Let's see if I can explain.
(A): Do you think 3 + 5 is a series or a sum?
(B): Do you think {3, 5} is a series or a sum?
And (C): Do you think 1+2-3+4+5-9+pi+10+11-21 is a series or a sum?
And what about pi itself, does that value diverge or converge?
A: Both
B: Neither.
C: Both
Pi is a number. The term convergence is generally applied to an infinite series or sequence. I think the question, though semantically correct, is meaningless. I could be wrong about this, though.
But this is largely irrelevant. We are asking whether the
infinite series mentioned above converges. By your own definition this series does not converge. Your definition stated:
"A series S{a(n)} is said to 'converge' or to 'be convergent' when the sequence SN of partial sums has a finite limit."
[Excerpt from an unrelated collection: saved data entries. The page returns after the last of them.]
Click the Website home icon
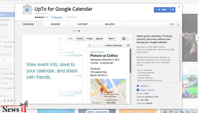199x113 pixels. 138,86
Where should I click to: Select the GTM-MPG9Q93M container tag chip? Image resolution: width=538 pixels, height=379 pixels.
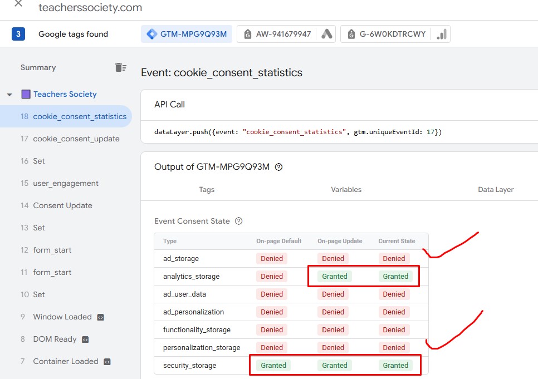(187, 34)
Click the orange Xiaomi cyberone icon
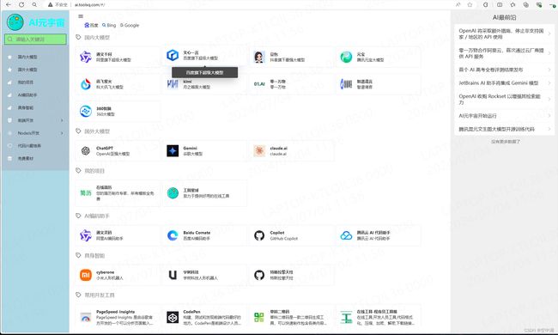The width and height of the screenshot is (558, 335). [86, 275]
No such finite limit exists for these partial sums. Or, if it does, as N approaches infinity, can you tell me this limit. Or can you prove that one exists? You can not.
S1 = 1
S2 = 3
S3 = 0
S4 = 4
S5 = 9
S6 = 0
S7 = pi
S8 = Pi+10
S9 = pi + 21
S10 = pi
S11 = pi + 22
S12 = pi + 45
S13 = pi
S14 = pi + 46
S15 = pi + 93
S16 = pi
This sequence continues like this forever of course. As N approaches infinity there is no limit that the sequence of partial sums converges to. Hell, the sequence isn't even bounded. One of the conditions for convergence is that the sequence must be bounded.